一つがAIのレベルだ。AIのレベルが事務職員の行っている仕事ができるようになるレベルまで行かなければ、取って代わることはない。事務員が行っている仕事は多種多様だ。来客対応に電話対応、事務書類作成に雑務、掃除などなど。これらすべてをAIができるようになり、一つの事務員システムに統合されるのは100年以上先だろう。
二つ目がコストだ。AI事務員が仮に出来たとしよう。しかしそのコストを支払えるだろうか。あの大きな話題になった囲碁AI、AlphaGoについてはサーバーの運用料金だけで30億円は年間にかかってくるという。
一方の事務員は人件費コストで言えば300~500万円と言ったところだろう。30億円の1000分の1で済む。しかも30億円払って囲碁しか出来ないのだから、さらに事務員としての機能を搭載したAIとなれば、年間運用コストは莫大に上がるだろう。もちろん商用になれば、開発コストも回収し、利益も出さないといけないのでさらに高い利用料になる。
この事務員の人件費コストをAI事務員が下回らない限り、仕事がとって変わられることはない。

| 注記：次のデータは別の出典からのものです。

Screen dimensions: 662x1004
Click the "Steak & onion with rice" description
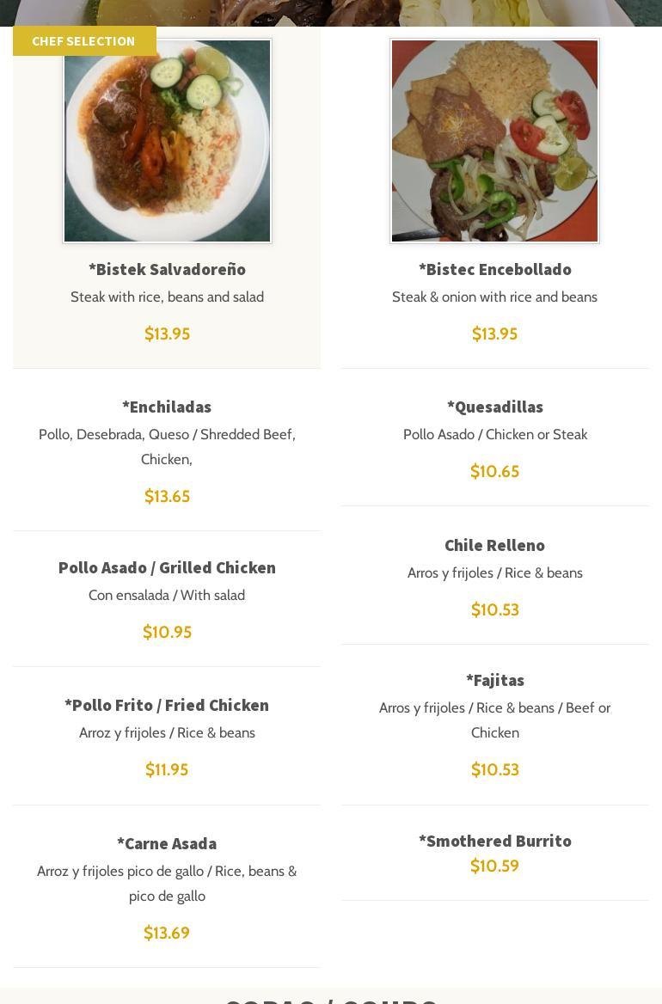[x=494, y=297]
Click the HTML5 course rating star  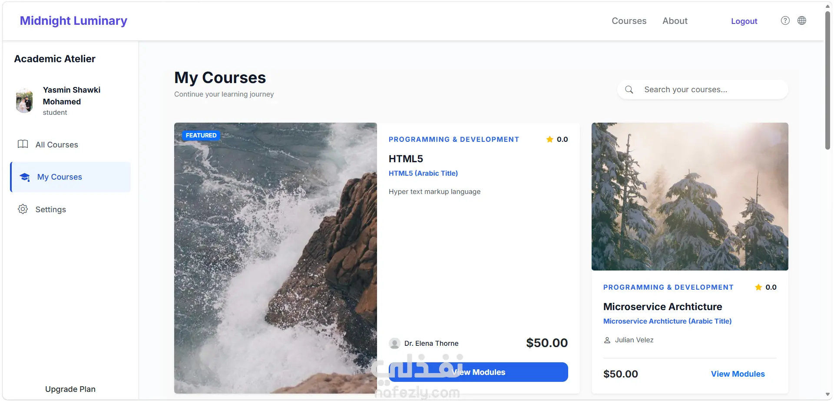549,139
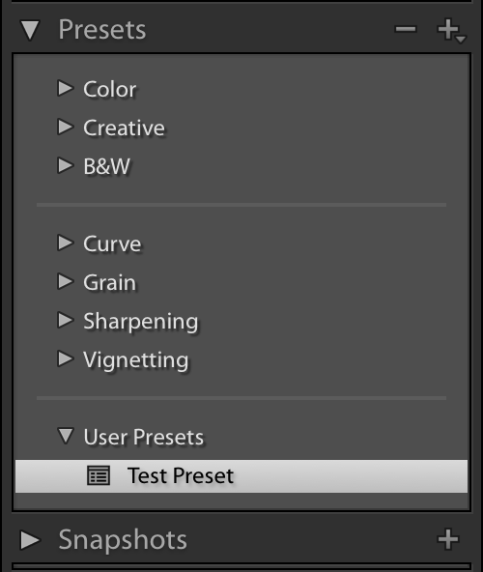
Task: Select the User Presets folder label
Action: (143, 437)
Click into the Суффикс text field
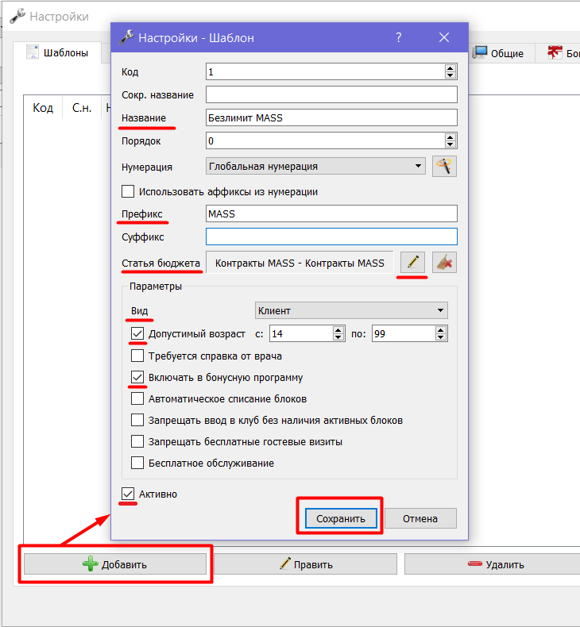The image size is (580, 627). [331, 237]
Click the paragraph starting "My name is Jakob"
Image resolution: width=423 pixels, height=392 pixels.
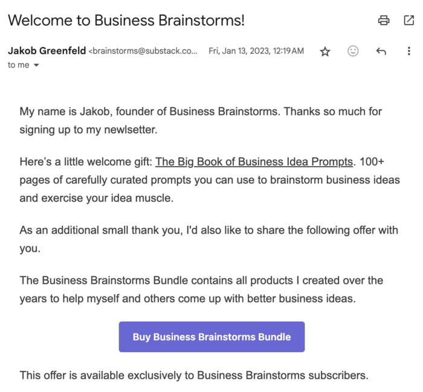click(201, 121)
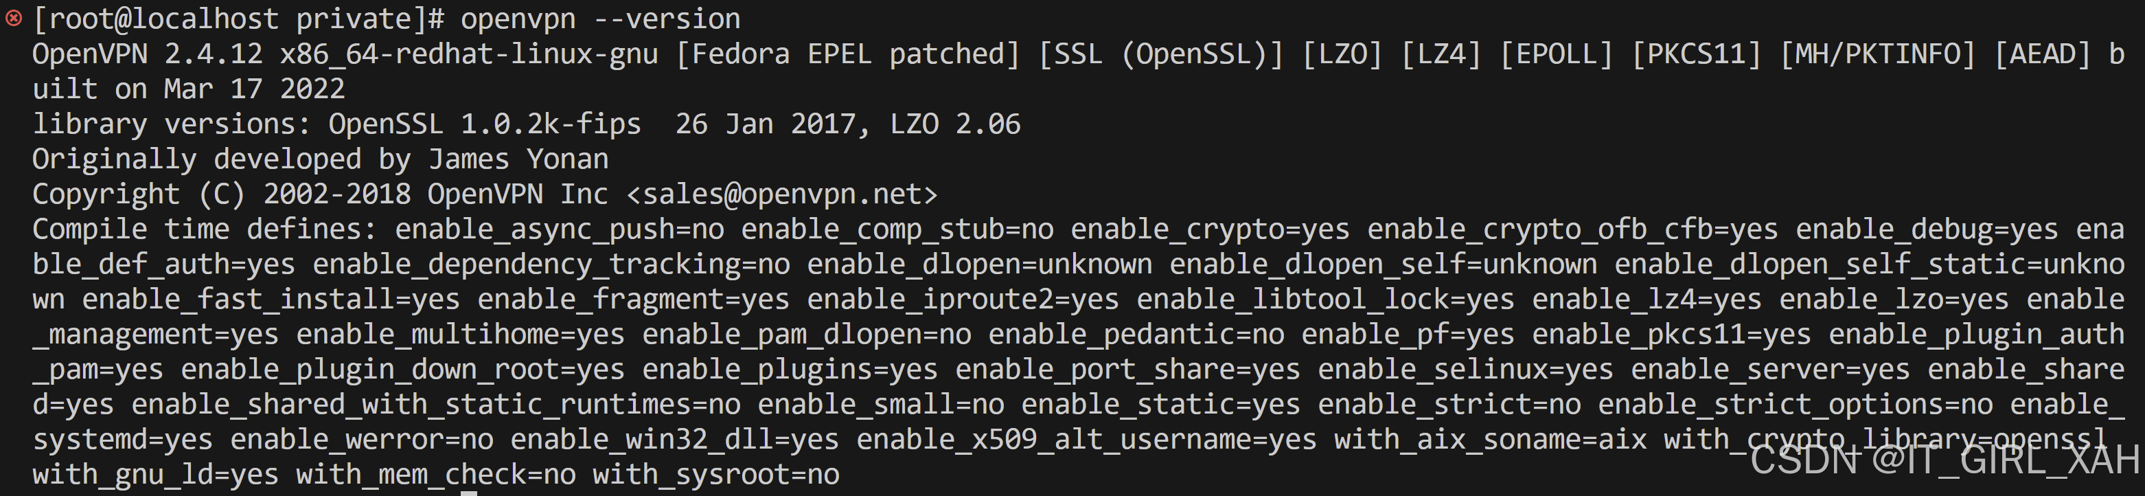Click 'with_sysroot=no' at the output end
Image resolution: width=2145 pixels, height=496 pixels.
[x=716, y=474]
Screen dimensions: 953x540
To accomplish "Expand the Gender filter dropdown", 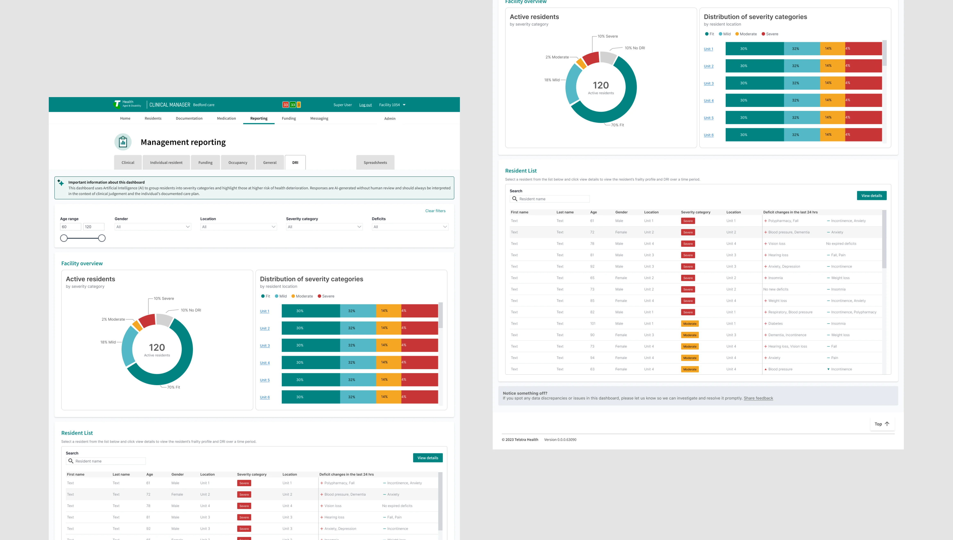I will [x=152, y=227].
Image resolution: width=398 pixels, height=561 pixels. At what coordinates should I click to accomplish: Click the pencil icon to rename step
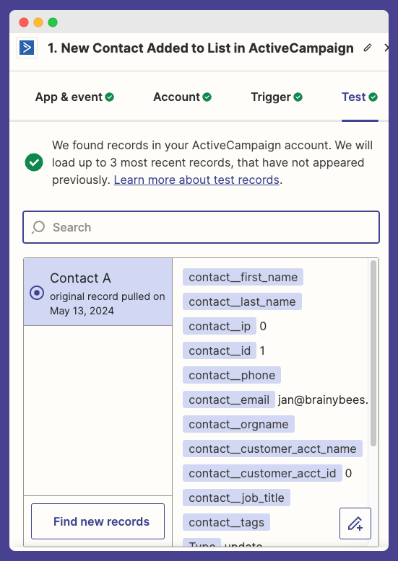[x=368, y=48]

三つ目が心理的障壁だ。日本では事務員イコール女性という意識がまだまだ強い。男性を入れることすらも消極的な日本で、さらにロボットやAIシステムを事務員として採用するだろうか?女性事務員がいなくなることに、反対するのはおそらく女性事務員当事者よりも、オジサン管理職ではなかろうか。
オッサンは知った口を利くな
以上の3つの観点から見ても、AIが事務員の仕事に取って代わる、なんていうのは何世代もあとの話でしかない。にも関わらず与太話をしているおっさんたちは自分たちが無知なのを晒しているのだということをよくわかってほしい。
オッサンは若い人に知った口を利くなと言うが、その言葉はそっくりそのままお返しされたほうがいい。オッサンこそ知った口を利くべきじゃない。わからないなら黙るか、それとも自分で正しい知識・知恵を身につける勉強をするかだ。
そんなタブロイド紙や週刊誌で得た間違った知識を開陳するのは、アナタのためにもならないし、勉強会参加者のためにもならないことを理解してほしいもんだ。